Extracted records
┌──

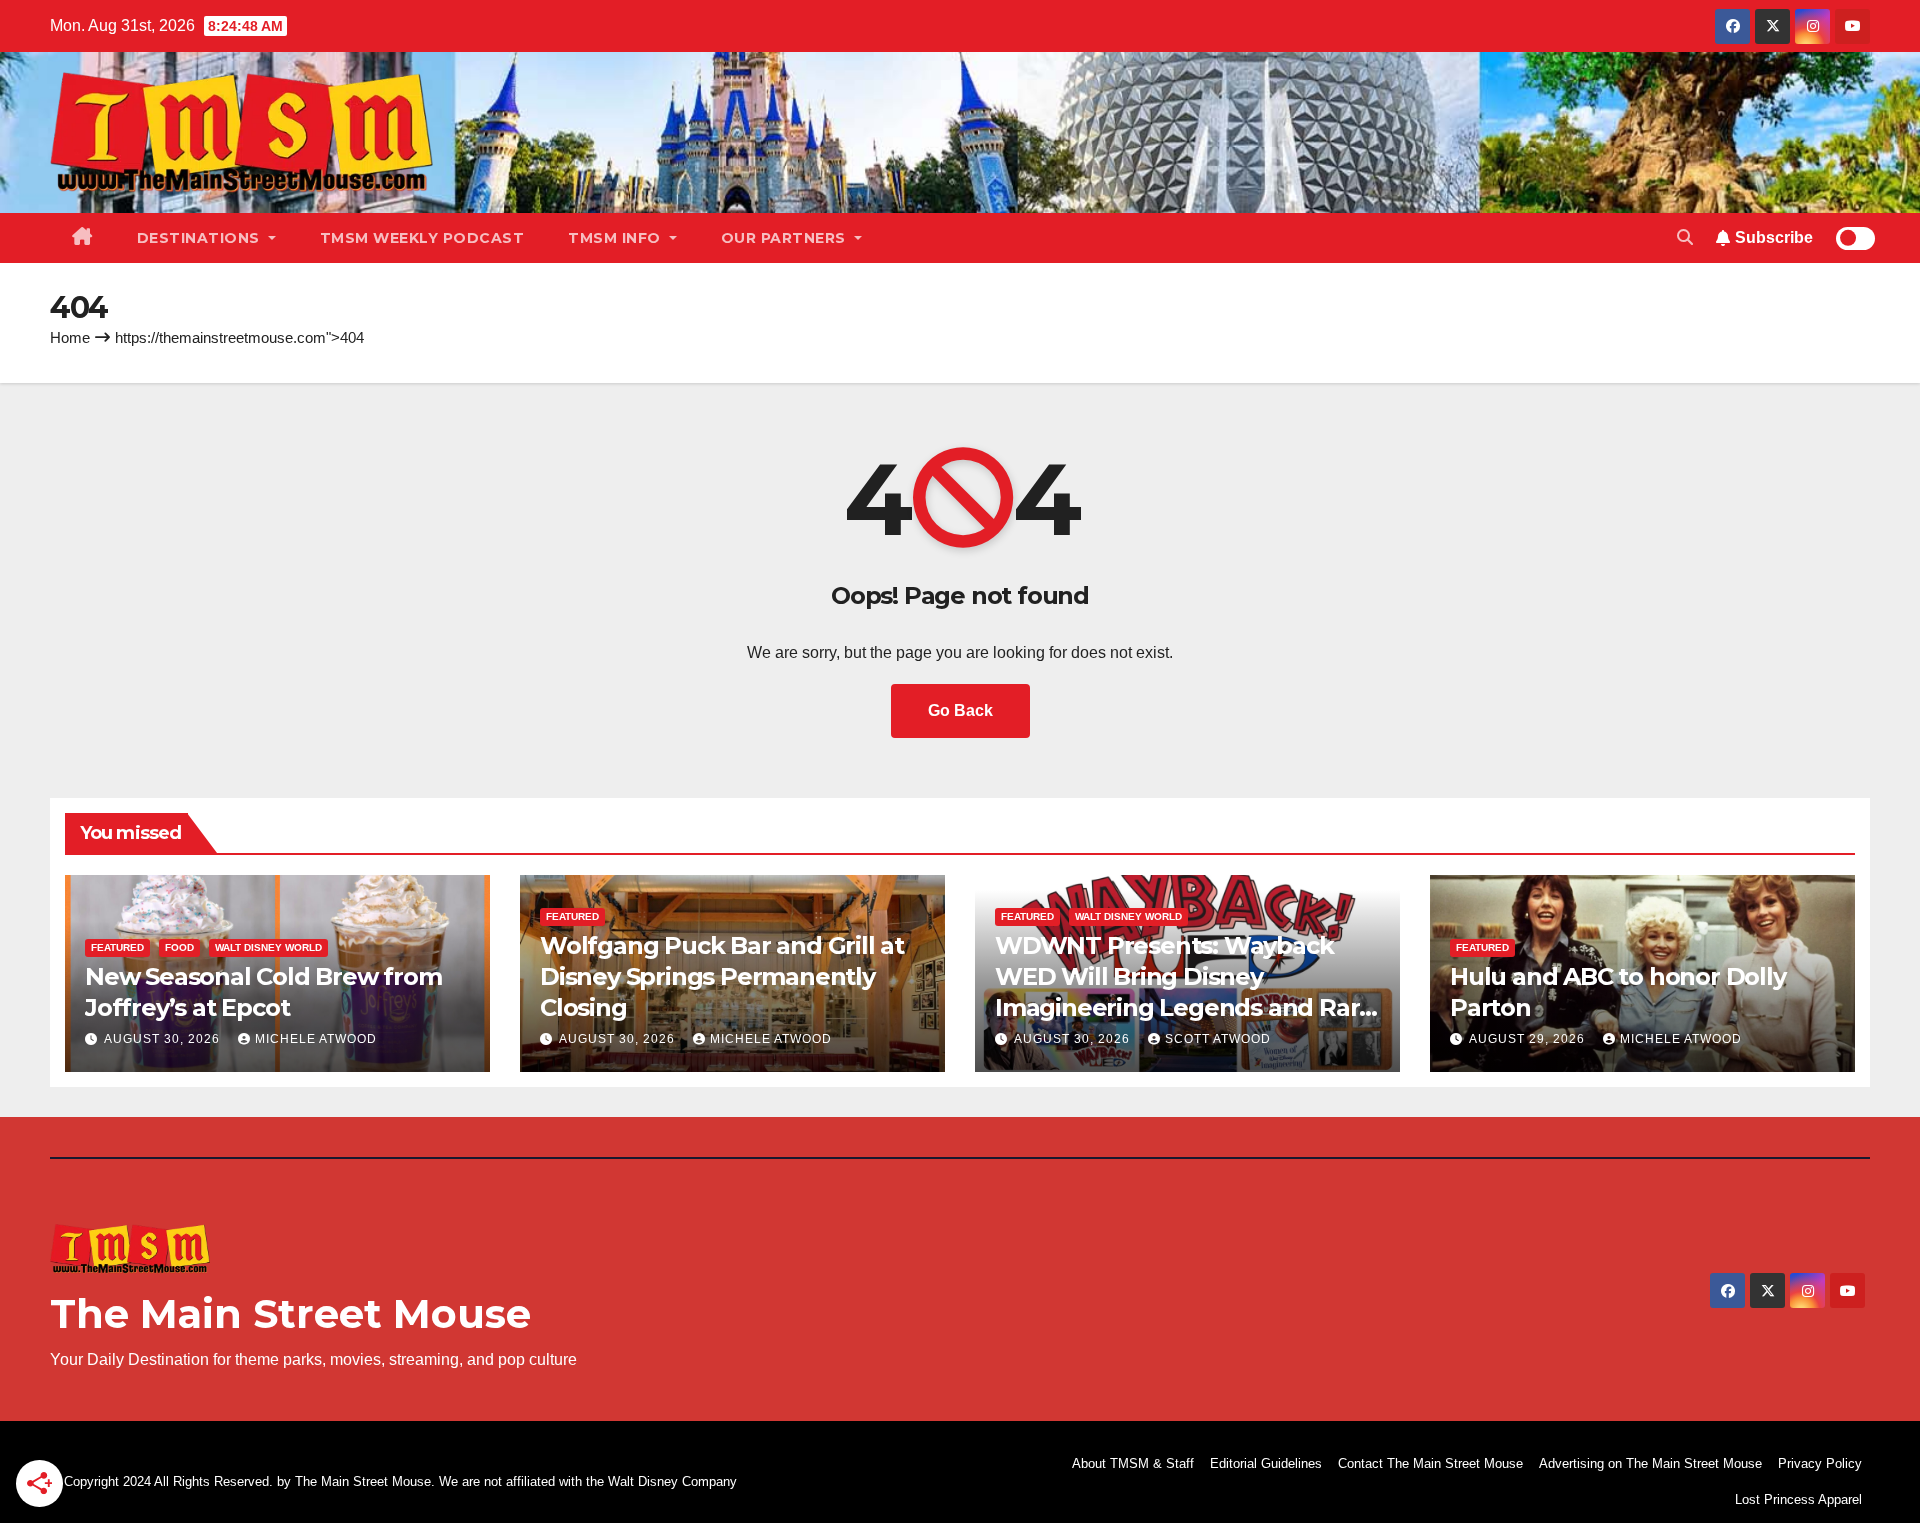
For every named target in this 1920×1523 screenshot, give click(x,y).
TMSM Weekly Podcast (422, 238)
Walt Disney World (268, 947)
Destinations (201, 238)
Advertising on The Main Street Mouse (1650, 1463)
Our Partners (786, 238)
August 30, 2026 (164, 1039)
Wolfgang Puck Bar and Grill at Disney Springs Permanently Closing (722, 976)
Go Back (960, 710)
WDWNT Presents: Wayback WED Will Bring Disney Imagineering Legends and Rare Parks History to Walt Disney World (1184, 1008)
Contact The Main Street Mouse (1430, 1463)
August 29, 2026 (1529, 1039)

└──

Assignment
Gather up the lines containing the word "Street" from these records and copy them.

Reply
Advertising on The Main Street Mouse (1650, 1463)
Contact The Main Street Mouse (1430, 1463)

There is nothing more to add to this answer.